Monday, December 14, 2009
And here's a decent pic of Number 48 from the Lowe's website. It reveals loads of lovely detail, from air splitters to hood tie-downs, and note the much finer lines of the front air dam when you see it in the metal.
Click on the pic to see it bigger, and you'll see mucho stuff for a winter's evening tune-up that'll turn that already nice Scalextric model into an absolute stopper!
Today’s the day back in 1947 when NASCAR (North American Stock Car Auto Racing) was founded, its headquarters in Daytona Beach, Florida. Since then NASCAR has become an American institution, second only to US Football on the TV ratings charts. Races are shown in more than 150 countries and 75 million fans purchase more than $3 billion USD (£1.84 billion GBP) sponsored products - from T-shirts to diecasts - every year.
And among those sponsored products are the NASCARs marketed by the Hornby-owned model racing outfit, Scalextric. These are all to 1:32 scale and these days many of them are miniature masterpieces in their own right. Long gone are the days when a Scalextric car was little more than a crude electric toy - now you can display them as beautiful models when you’re not trying to overtake on the straightaway.
Several NASCARs are available from Scalextric, but SMN’s choice is the handsome 2009 series Chevrolet Impala, shown above. It’s nicely detailed, with sponsor ads that look accurate, and are applied well. The wheels are true to prototype, and the air dam in front and spoiler at the rear both look good.
Not that there isn’t room for us model fans to improve things - a whiff of airbrush to add some weathering, some finishing work on those wheels and careful interior detailing would help to bring this mini-racer to life, as would roof antennas and airflow splitters.
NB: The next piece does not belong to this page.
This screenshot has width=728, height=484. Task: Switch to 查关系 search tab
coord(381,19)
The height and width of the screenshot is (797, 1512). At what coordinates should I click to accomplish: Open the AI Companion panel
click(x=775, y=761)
The Chevrolet Impala is available direct from Scalextric here, or at a considerable discount from Amazon here. Note some mid-season marking changes here.
The pictures above show,top to bottom:
1 Chevrolet Corvette pace car leading the field at the Texas Motor Speedway, April 2009.
2 A classic NASCAR from 1970, Richard Petty’s Plymouth Road Runner Superbird, complete with amazing rooster tail.
3 Scalextric Chevrolet Impala, 2009.
Superbird picture courtesy ‘ckirkman’ at Flikr.
Saturday, December 12, 2009
Here’s a look at what Revell-Monogram US has in store for us in the first half of 2010.
There’s a decent mixture of old and new there, with some nostalgic faves present, including three personal ‘couldn’t afford it at the time’ items - the Corporal tactical missile with launcher to 1:40 scale, the F-82 Twin Mustang to 1:72 scale, and the Red Knight of Vienna to 1:8 scale, complete with splendid golden eagle atop his helmet. If you’re into creature features, then the not-so-scary Creature from the Black Lagoon may tempt you too. Enjoy!
Friday, December 11, 2009
The European A400M military airlifter, falling roughly midway in size between the 'Fat Albert' Hercules and the jet-powered C-17 has - at long last - made its first flight.
For air-buffs, it's been a race (with betting on some aviation sites) as to whether the A400M or Boeing 787 Dreamliner would be first (or second) into the air. Well today that particular race is over, with the years-late and way over-budget A400M finally turning from a paper project into real aircraft. Boeing meantime, promises a 787 first-flight before the year ends - it could come as early as next Tuesday.
As for us model fans, well we're still waiting too, so come on Revell-Germany - these aircraft have to be right up your street for 2010 release! In 1:144 scale, an A400M would make a good partner for the neat C-17 already available. The same goes for the 787, with rumours indicating we could see a model of this next year too. Once again, there's a bigger kit already out there, in the form of the A380 double-decker, so please let's get that 787 out of the world of dreams and into scale reality!